To further dissect immune resistance in melanoma, the study also focused on UM, a melanoma subtype considered universally refractory to ICT. Among UM patients from a Southeast Asian cohort, chromosomal analyses revealed distinct features, including less frequent monosomy 3 and more frequent chromosome 1q gains—both associated with reduced progression-free survival. A key driver of UM progression, the loss of the tumor suppressor BAP1, was found to underlie these aggressive phenotypes. To investigate its functional consequences in vivo, a CRISPR-engineered, immunocompetent mouse melanocyte model lacking BAP1 was developed. This model exhibited immune suppression and lipid metabolic reprogramming, mirroring high-risk human UM. It offers a robust platform to study BAP1-driven immunometabolic alterations and to test novel immunotherapy combinations targeting these vulnerabilities.

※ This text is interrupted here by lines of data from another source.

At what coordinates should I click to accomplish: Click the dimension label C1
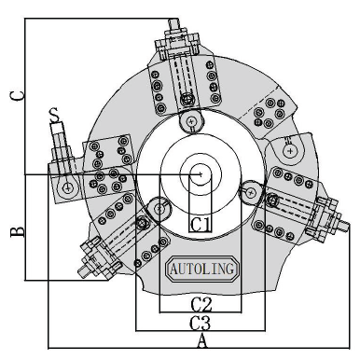(201, 224)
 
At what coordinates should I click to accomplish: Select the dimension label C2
(201, 305)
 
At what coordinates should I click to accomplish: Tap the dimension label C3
(201, 323)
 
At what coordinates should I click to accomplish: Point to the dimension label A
(202, 341)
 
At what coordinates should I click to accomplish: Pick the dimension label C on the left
(17, 95)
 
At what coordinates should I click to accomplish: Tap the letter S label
(55, 115)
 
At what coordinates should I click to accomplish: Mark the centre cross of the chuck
(201, 174)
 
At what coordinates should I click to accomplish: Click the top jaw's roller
(191, 120)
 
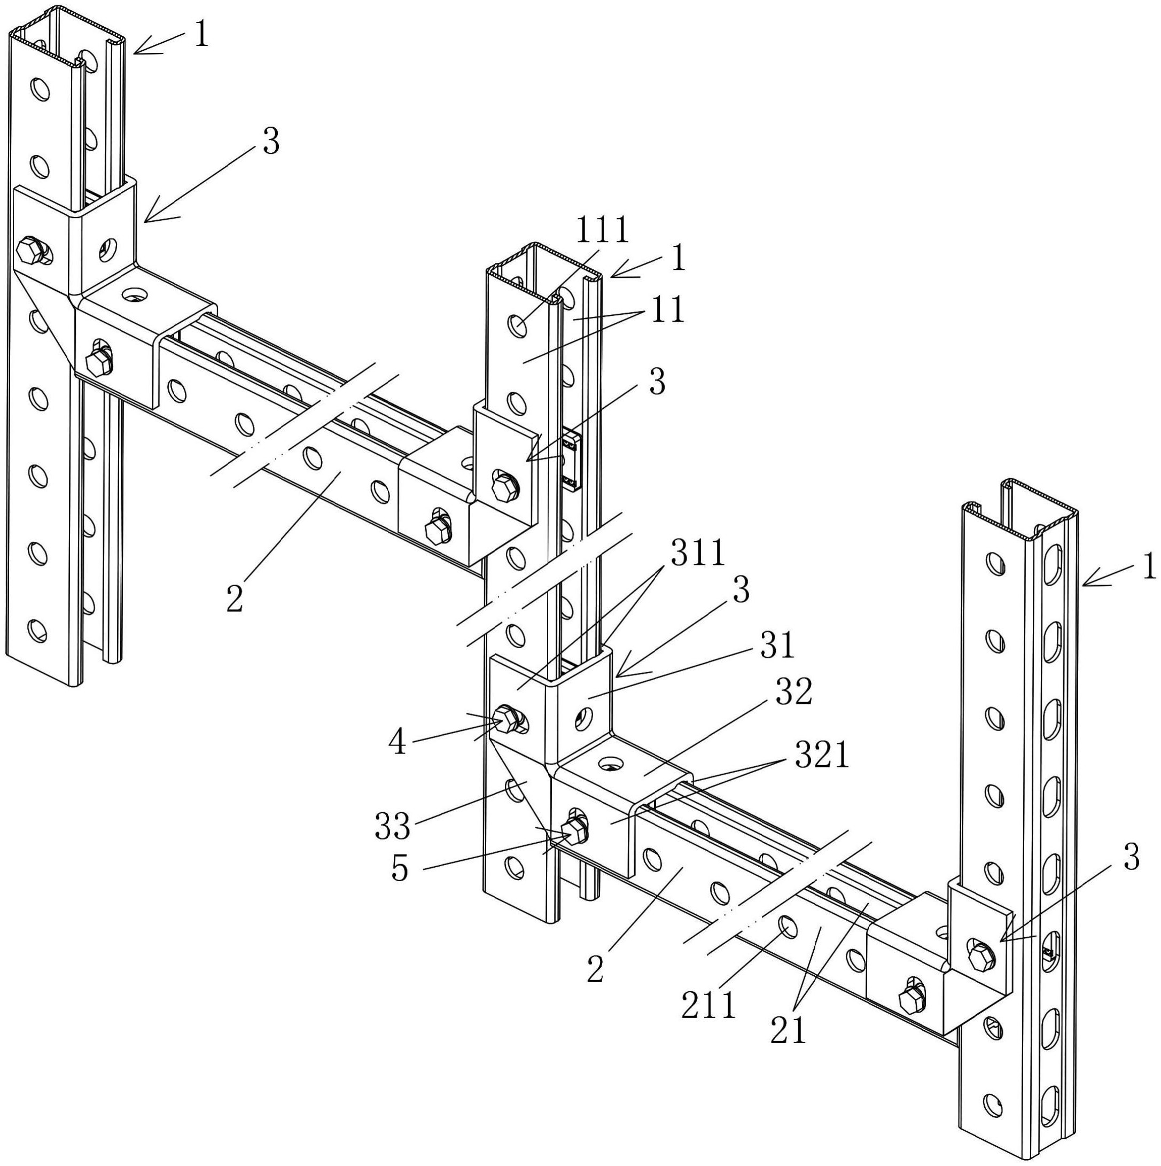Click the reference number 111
click(x=603, y=230)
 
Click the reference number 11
click(x=668, y=309)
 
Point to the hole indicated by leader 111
click(x=517, y=326)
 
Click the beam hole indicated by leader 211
click(x=786, y=924)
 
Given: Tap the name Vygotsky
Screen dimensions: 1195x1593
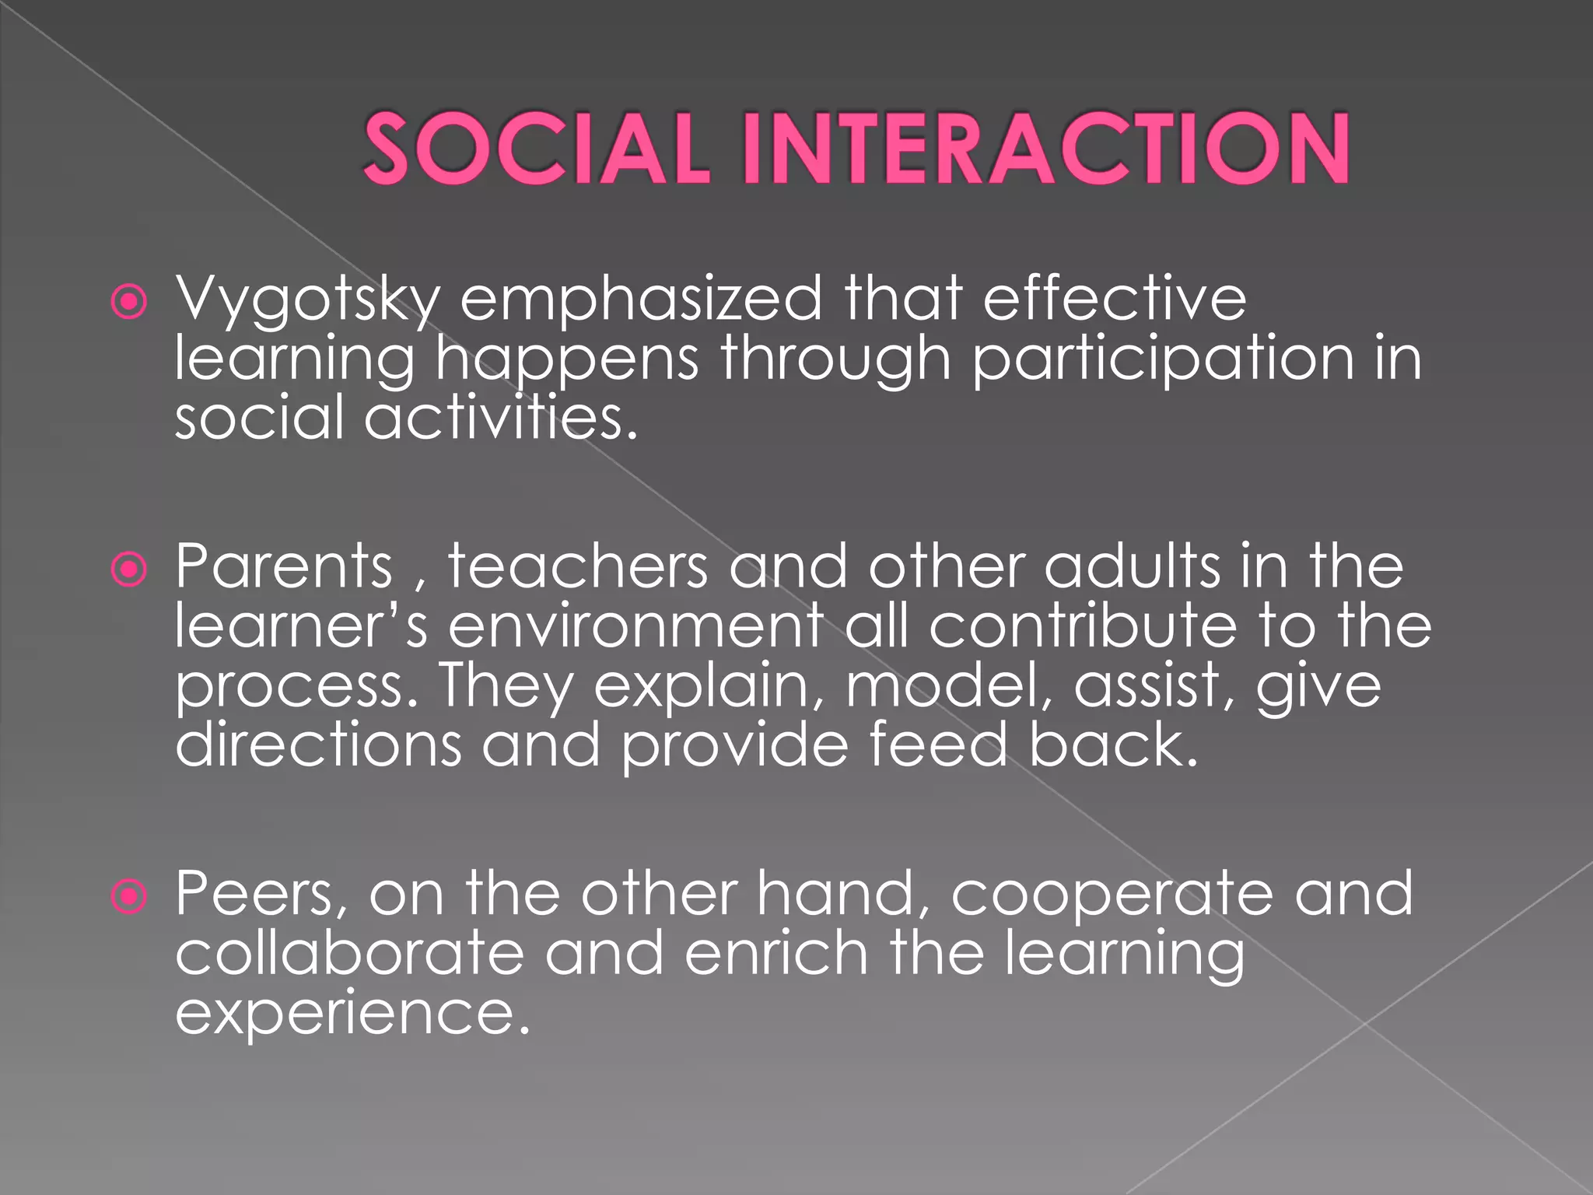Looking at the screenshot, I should [307, 300].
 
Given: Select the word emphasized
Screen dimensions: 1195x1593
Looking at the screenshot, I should [640, 300].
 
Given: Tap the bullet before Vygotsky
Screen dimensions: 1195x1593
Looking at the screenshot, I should [129, 302].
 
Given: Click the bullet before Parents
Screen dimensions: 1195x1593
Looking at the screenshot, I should [129, 569].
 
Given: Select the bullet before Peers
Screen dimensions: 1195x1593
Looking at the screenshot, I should [129, 897].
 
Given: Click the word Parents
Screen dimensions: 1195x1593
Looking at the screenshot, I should [284, 566].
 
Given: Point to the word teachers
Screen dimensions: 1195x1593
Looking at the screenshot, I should [577, 566].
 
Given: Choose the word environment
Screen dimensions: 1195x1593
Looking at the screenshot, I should [635, 626].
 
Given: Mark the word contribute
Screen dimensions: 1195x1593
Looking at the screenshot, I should [1082, 626].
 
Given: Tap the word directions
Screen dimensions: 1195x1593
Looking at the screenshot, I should [318, 745].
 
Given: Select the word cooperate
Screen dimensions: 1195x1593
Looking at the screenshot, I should [1112, 895].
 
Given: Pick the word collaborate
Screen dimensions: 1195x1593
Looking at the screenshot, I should [349, 954].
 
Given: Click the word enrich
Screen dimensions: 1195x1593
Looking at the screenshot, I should [775, 954].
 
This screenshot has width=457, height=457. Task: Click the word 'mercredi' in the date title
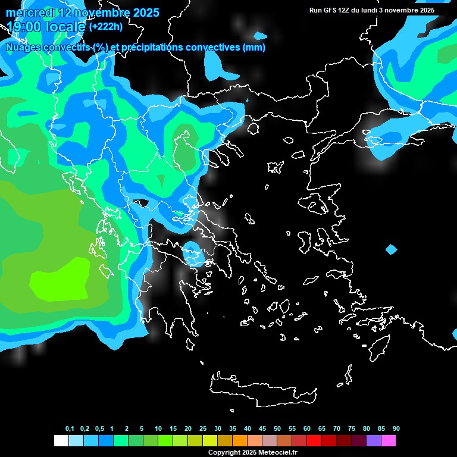[x=29, y=12]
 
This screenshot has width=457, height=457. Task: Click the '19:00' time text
[x=23, y=27]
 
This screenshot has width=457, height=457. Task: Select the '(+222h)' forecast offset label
[x=105, y=27]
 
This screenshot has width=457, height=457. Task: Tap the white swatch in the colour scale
[x=61, y=441]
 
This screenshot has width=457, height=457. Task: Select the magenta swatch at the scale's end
[x=389, y=441]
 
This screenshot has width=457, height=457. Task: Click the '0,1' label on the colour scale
[x=70, y=429]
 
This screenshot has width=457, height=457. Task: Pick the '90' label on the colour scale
[x=396, y=429]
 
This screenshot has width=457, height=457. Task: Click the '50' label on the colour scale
[x=277, y=429]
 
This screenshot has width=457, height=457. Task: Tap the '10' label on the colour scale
[x=158, y=429]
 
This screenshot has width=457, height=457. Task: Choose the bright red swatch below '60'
[x=314, y=441]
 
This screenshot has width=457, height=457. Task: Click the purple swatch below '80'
[x=374, y=441]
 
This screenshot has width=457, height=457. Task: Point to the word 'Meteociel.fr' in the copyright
[x=277, y=452]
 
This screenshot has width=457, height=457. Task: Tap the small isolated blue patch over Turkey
[x=391, y=249]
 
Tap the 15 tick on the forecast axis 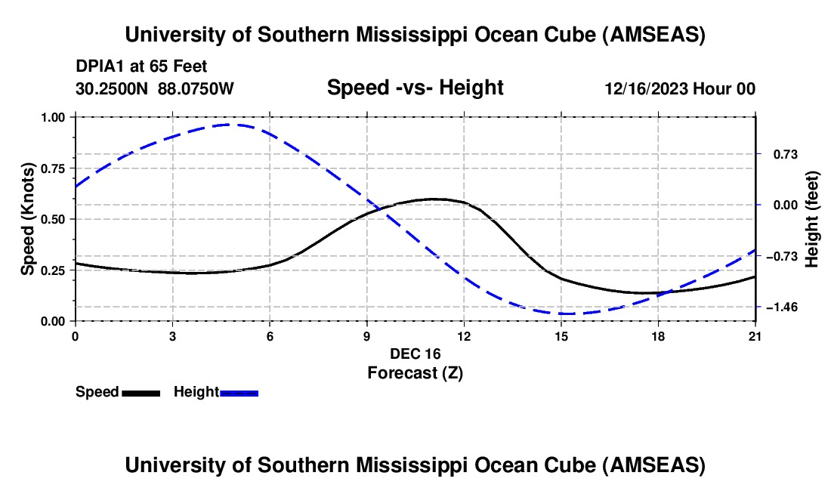[x=561, y=336]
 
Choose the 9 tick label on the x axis [x=366, y=336]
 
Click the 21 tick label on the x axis [x=755, y=336]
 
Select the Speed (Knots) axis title [x=28, y=219]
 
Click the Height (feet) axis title [x=812, y=219]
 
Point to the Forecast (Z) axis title [x=415, y=372]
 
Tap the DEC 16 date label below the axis [x=415, y=354]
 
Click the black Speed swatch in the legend [x=141, y=392]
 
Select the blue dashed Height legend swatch [x=239, y=392]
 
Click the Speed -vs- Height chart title [x=415, y=88]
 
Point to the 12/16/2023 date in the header [x=646, y=88]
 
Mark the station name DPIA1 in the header [x=100, y=66]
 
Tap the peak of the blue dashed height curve [x=230, y=125]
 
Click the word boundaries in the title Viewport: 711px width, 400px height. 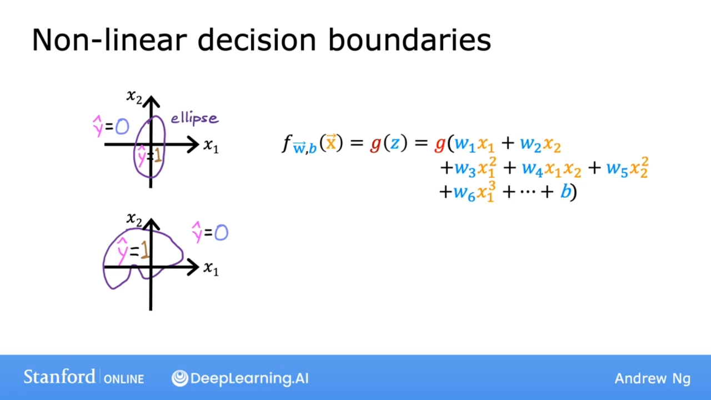click(x=409, y=40)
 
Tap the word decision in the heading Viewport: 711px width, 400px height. click(x=257, y=40)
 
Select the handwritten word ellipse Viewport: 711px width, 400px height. click(x=194, y=119)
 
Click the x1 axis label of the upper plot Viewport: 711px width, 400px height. click(x=211, y=146)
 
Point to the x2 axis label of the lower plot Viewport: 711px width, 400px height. click(x=134, y=219)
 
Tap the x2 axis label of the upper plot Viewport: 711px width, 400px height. click(x=134, y=97)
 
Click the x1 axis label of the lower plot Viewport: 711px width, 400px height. click(x=211, y=268)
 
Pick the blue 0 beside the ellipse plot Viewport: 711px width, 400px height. click(x=122, y=126)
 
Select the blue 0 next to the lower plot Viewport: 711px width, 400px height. click(x=221, y=232)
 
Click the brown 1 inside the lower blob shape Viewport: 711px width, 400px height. click(x=144, y=250)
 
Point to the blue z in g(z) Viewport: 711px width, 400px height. click(x=395, y=143)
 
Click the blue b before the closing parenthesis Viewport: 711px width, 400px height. click(x=565, y=192)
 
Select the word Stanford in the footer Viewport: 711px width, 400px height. click(x=59, y=377)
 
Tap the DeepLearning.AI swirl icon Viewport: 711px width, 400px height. click(x=179, y=378)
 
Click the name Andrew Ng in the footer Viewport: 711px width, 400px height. click(x=653, y=378)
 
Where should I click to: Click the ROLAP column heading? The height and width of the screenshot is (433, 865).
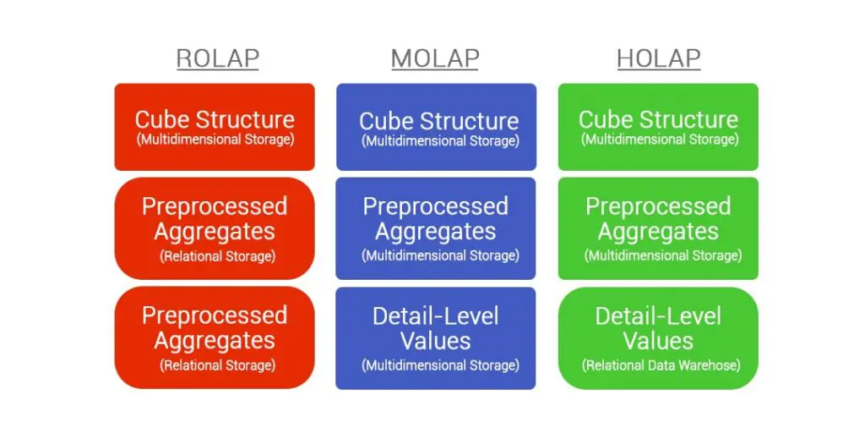tap(217, 58)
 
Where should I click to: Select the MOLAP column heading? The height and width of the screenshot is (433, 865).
tap(435, 58)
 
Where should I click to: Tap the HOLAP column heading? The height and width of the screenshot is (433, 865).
tap(658, 58)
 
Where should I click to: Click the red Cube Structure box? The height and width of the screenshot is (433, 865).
tap(215, 126)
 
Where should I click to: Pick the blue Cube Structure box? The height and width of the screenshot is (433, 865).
tap(436, 127)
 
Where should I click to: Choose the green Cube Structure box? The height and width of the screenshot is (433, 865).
tap(658, 126)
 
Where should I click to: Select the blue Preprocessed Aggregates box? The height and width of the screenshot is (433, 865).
tap(436, 227)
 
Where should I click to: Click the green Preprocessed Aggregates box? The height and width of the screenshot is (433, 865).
tap(658, 227)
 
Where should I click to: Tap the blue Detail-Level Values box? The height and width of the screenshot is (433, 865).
tap(436, 337)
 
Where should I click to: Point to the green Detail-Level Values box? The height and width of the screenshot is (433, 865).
tap(658, 337)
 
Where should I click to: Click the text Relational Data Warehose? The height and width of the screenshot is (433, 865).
tap(660, 365)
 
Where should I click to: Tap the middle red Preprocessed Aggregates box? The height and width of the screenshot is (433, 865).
tap(215, 227)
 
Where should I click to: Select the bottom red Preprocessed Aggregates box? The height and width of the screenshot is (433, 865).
tap(215, 337)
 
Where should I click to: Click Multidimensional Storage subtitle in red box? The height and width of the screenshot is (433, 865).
tap(215, 140)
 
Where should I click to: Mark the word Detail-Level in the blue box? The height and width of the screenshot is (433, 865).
tap(436, 316)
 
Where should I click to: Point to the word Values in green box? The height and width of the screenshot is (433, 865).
tap(658, 341)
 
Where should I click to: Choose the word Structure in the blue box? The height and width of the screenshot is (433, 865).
tap(469, 121)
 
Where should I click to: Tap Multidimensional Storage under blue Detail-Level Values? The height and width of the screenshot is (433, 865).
tap(440, 365)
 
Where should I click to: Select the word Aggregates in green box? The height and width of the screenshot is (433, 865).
tap(658, 231)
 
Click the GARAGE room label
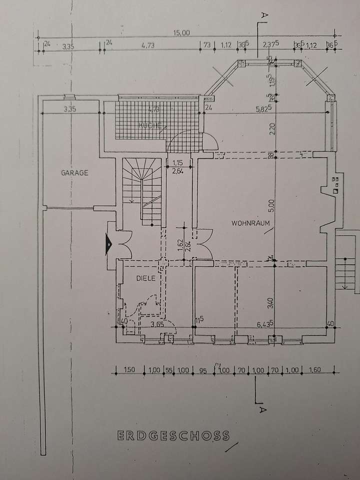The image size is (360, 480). pyautogui.click(x=74, y=173)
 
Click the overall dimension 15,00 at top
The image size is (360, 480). pyautogui.click(x=182, y=33)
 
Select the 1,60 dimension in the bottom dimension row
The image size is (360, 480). pyautogui.click(x=316, y=370)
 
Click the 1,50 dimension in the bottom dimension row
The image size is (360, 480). pyautogui.click(x=129, y=370)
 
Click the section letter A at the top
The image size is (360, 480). pyautogui.click(x=264, y=16)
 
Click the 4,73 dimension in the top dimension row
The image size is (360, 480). pyautogui.click(x=146, y=45)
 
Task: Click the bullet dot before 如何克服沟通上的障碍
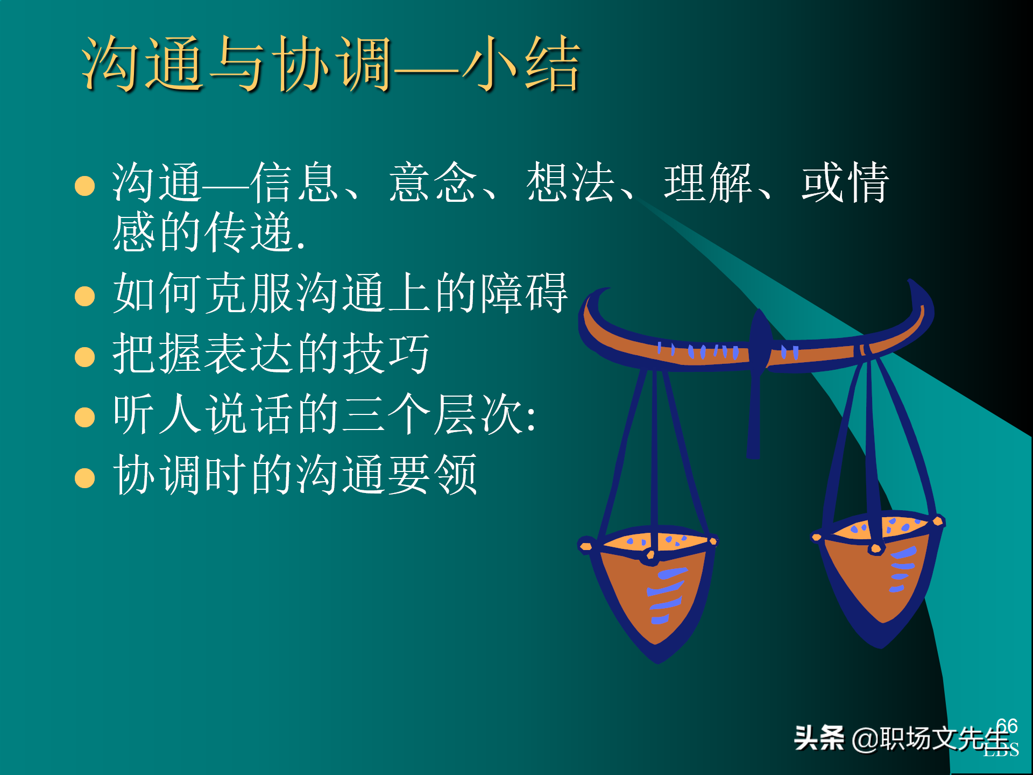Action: pyautogui.click(x=85, y=296)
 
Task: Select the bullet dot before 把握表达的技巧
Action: pyautogui.click(x=85, y=356)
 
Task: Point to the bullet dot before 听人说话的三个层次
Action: pyautogui.click(x=85, y=417)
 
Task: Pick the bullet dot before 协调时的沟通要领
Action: pyautogui.click(x=85, y=477)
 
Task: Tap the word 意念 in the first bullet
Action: pyautogui.click(x=433, y=183)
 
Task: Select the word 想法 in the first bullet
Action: pyautogui.click(x=570, y=183)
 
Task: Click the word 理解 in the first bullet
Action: pyautogui.click(x=708, y=183)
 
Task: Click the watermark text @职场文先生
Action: pyautogui.click(x=931, y=738)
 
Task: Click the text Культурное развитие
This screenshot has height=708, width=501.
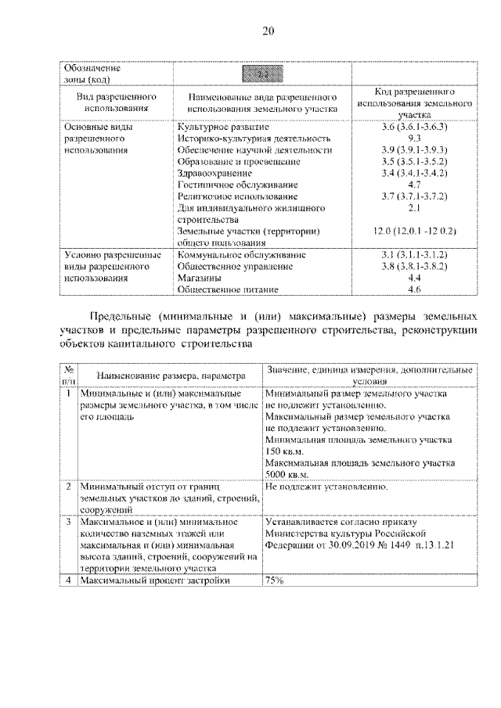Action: coord(223,127)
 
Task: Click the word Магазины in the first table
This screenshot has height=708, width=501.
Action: coord(199,278)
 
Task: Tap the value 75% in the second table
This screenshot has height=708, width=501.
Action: coord(275,581)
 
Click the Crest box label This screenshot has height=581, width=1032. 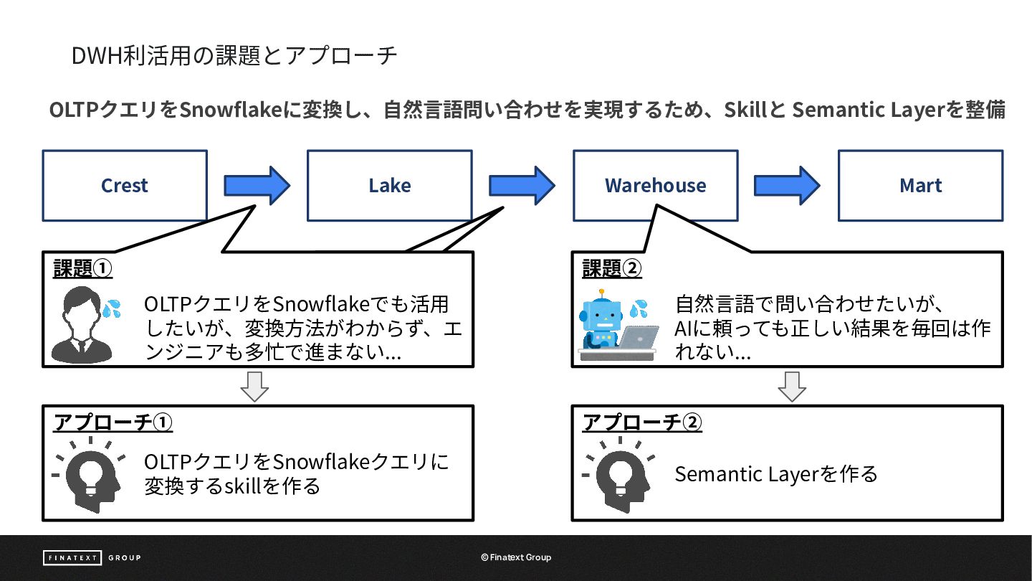tap(125, 185)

Together, these complementary findings bridge molecular and epigenetic alterations with immune escape mechanisms in melanoma. By modeling BAP1 loss in melanocytic tumors, this dissertation offers a unified framework that integrates patient-derived data with mechanistic understanding, laying the foundation for future combinatorial immunotherapy strategies targeting cancers driven by BAP1 loss.